Abandoned church in Sergipe, Brazil

The Chapel of the Jesus Maria José Sugar Plantation (Capela do Engenho Jesus, Maria, José) is an abandoned 18th-century Roman Catholic church in Laranjeiras, Sergipe, Brazil. The chapel was built in 1769 on the Jesus Maria José Sugar Plantation, 19 km west of the city center Laranjeiras. The church was listed as a historic structure by National Institute of Historic and Artistic Heritage (IPHAN) in 1943. Despite its heritage designation, the church was abandoned and is an advanced state of ruin.

==History==

The Jesus Maria José Sugar Plantation once had a manor house, an accompanying chapel, and buildings associated with sugarcane cultivation and processing. Only the chapel, built in 1769, remains. The painting of the chapel ceiling, attributed to José Teófilo de Jesus, was completed in the 1840s.

==Structure==

The chapel consists of a large nave, chancel, and side altars. Its elaborate baroque-style pediment with volutes remains. The church has a single central portals at the ground level and three windows at the choir level. The facade is flanked by two large bell towers corresponding to the two interior side corridors. Each tower has a small door corresponding to the central doors of the church at the lower level and a window above corresponding to those of the choir level. They are each additionally topped by a dome surmounted by a pinnacle.

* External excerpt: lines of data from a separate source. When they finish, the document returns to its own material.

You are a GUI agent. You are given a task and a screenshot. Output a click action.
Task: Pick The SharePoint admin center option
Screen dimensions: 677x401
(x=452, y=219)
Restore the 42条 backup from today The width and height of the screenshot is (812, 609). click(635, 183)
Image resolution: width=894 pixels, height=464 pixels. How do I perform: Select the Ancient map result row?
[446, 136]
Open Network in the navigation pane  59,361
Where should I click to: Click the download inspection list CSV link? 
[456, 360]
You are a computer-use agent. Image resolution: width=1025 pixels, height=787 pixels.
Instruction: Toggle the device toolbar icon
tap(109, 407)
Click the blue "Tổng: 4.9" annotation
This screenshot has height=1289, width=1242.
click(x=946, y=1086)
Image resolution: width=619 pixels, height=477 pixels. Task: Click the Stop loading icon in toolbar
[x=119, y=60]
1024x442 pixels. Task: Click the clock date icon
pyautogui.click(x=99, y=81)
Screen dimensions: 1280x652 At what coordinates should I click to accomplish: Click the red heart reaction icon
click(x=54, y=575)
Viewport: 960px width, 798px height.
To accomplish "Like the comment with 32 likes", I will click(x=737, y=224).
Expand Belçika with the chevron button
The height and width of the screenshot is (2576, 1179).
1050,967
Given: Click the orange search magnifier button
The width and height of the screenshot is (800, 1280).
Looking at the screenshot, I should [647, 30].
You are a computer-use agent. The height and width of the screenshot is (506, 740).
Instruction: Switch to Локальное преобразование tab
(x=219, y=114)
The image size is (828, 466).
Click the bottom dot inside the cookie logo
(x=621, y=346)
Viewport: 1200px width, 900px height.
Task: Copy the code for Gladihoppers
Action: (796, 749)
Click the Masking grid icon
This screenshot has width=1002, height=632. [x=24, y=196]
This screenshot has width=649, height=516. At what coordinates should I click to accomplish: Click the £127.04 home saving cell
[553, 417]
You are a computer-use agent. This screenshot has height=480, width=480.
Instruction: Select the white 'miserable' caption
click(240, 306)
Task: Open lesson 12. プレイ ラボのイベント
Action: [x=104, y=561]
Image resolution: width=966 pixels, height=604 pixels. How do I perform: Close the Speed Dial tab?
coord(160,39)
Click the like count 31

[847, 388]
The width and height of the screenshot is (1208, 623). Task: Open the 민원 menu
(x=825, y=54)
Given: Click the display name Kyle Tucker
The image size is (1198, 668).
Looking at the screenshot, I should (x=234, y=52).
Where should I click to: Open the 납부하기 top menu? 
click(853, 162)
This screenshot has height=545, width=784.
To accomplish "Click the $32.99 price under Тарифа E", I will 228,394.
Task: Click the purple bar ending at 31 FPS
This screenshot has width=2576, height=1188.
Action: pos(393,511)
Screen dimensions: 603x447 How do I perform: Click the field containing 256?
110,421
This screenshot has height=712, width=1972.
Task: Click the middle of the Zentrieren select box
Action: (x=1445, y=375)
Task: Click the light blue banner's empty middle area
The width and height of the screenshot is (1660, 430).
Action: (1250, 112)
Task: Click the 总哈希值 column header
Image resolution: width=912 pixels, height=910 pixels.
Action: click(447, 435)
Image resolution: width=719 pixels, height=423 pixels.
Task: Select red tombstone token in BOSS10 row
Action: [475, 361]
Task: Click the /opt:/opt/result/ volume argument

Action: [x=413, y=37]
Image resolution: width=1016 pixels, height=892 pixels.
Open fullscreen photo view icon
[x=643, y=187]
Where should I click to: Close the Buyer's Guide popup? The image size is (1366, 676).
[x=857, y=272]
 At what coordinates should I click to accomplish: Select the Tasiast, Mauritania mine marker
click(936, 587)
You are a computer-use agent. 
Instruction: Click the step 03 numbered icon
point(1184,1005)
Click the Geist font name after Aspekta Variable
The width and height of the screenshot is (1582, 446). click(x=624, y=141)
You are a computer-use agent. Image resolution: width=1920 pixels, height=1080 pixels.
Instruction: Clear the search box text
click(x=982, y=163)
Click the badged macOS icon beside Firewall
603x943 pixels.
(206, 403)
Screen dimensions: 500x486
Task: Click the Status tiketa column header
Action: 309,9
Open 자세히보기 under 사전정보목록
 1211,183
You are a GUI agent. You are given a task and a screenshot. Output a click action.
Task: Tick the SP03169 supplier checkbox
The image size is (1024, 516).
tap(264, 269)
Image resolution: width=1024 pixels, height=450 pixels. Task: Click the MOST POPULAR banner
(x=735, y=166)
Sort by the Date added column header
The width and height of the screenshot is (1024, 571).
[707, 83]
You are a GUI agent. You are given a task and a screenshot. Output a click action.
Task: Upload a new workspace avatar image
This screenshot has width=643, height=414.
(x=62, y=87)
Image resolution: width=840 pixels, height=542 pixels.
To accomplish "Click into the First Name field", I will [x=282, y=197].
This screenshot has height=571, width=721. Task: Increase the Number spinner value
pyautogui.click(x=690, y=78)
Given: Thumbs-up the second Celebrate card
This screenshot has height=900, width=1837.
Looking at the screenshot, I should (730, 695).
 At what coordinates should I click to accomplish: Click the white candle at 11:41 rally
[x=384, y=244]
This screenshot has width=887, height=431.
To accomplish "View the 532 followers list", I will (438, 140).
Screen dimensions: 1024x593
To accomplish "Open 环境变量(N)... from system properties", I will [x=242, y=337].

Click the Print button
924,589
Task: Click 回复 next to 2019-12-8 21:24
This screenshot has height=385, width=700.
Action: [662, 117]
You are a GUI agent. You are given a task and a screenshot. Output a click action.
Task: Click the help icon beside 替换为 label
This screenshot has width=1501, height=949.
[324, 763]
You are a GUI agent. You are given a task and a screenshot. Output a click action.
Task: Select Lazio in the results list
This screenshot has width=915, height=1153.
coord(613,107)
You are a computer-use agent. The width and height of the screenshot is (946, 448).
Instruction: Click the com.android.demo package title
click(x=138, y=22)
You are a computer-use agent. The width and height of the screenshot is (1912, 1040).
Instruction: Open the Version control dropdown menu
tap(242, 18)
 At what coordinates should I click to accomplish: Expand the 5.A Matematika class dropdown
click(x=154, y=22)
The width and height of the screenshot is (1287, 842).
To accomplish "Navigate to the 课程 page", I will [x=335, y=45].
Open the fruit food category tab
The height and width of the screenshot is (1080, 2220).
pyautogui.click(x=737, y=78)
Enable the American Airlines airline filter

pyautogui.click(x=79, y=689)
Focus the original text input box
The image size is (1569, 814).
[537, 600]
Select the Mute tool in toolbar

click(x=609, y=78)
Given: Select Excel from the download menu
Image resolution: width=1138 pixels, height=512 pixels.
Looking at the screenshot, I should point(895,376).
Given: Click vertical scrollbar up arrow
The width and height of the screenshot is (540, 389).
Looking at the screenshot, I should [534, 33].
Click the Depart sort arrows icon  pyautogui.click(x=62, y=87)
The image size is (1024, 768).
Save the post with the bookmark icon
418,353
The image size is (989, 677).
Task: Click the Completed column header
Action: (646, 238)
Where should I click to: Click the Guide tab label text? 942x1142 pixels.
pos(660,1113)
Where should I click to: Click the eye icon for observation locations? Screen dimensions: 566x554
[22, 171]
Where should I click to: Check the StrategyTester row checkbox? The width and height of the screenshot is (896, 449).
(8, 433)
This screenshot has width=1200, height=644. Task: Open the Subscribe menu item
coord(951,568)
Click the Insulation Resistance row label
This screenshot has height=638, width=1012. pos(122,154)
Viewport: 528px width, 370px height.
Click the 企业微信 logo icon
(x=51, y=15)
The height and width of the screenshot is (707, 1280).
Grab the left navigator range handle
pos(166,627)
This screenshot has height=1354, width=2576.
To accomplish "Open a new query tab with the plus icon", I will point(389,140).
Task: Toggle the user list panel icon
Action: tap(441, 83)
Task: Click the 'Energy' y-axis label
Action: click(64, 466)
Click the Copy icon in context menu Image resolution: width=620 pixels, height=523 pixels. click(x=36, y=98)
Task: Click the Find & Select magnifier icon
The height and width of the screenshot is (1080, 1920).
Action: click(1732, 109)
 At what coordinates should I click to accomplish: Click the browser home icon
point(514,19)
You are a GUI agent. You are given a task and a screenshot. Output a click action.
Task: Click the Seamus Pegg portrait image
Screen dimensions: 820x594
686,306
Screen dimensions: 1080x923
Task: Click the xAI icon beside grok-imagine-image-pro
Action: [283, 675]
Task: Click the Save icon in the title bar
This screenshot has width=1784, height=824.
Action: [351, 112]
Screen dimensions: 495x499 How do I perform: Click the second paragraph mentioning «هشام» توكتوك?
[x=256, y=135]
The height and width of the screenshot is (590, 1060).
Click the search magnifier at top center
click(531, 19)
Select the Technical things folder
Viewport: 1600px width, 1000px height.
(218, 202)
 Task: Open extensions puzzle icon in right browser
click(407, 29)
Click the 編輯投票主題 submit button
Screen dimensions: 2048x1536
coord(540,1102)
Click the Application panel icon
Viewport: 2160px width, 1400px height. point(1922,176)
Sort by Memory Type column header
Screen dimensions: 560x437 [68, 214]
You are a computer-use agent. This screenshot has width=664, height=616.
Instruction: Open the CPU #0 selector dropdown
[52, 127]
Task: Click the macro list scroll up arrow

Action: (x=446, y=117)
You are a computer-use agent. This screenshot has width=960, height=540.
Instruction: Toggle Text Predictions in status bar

The interior of the chapel featured an imposing nave with side corridors and two sacristies. A room above the left sacristy was reserved for the family of the plantation owner, with a trellis window separating the room and the chancel. It had rich carvings and a perspective ceiling painting attributed to José Teófilo de Jesus. The painting depicted the Holy Family, and was probably completed in the 1840s.

==Protected status==

The Chapel of the Jesus Maria José Sugar Plantation was listed as a historic structure by the National Institute of Historic and Artistic Heritage in 1943.

==Access==

The Chapel of the Jesus Maria José Sugar Plantation is located on private property and may not be visited.